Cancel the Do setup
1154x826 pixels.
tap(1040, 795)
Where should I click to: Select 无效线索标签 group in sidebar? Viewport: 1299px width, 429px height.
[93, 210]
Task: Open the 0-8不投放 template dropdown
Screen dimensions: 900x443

--

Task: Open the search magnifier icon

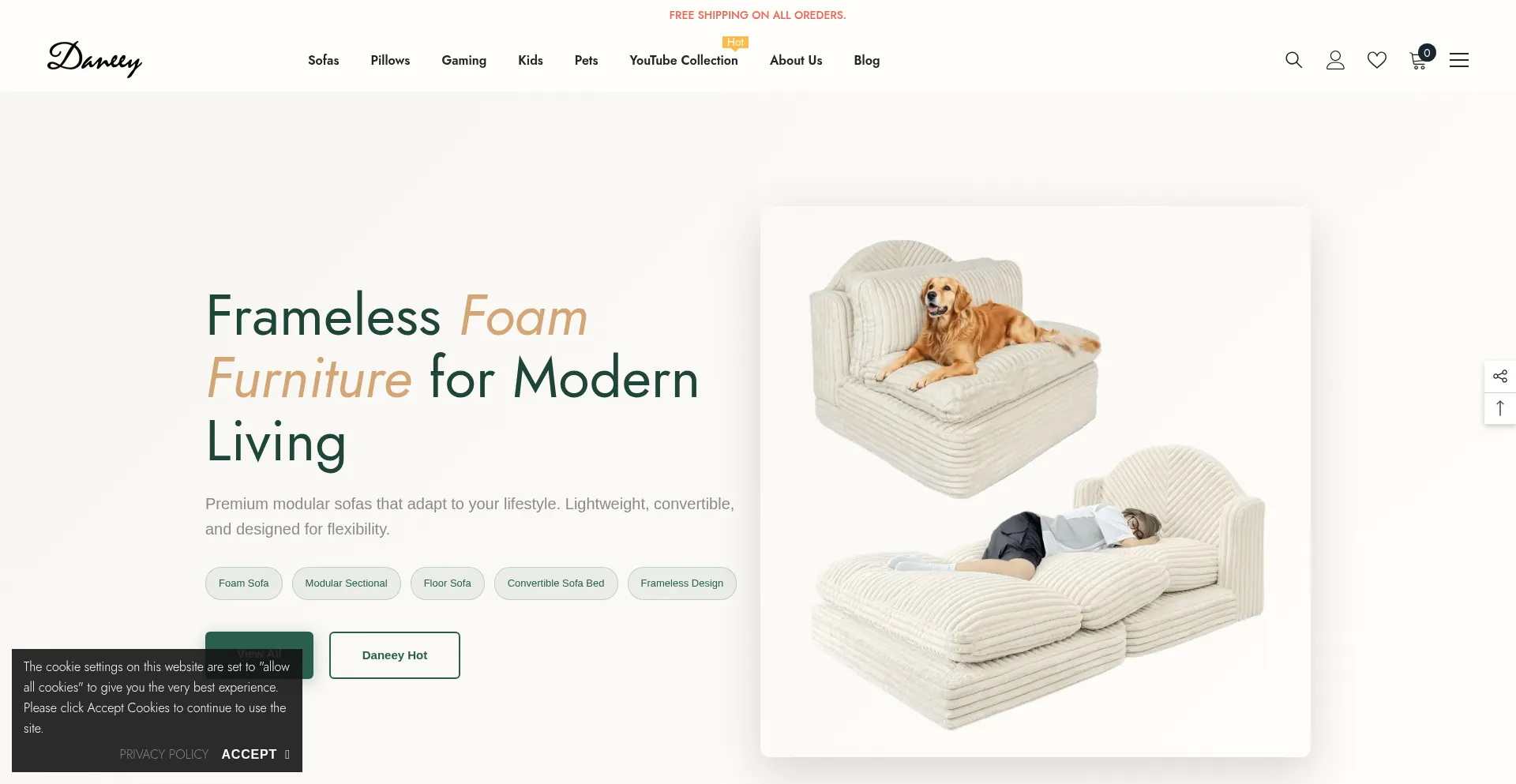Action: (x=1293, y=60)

_Your objective_
Reproduce, word for word and in full, only the lines above that start at the line with "Where should I" and run through the line with "Screen dimensions: 900x443", both ends included.

_Answer section_
Where should I click to: Select 无效线索标签 group in sidebar? Viewport: 1299px width, 429px height.
[93, 210]
Task: Open the 0-8不投放 template dropdown
Screen dimensions: 900x443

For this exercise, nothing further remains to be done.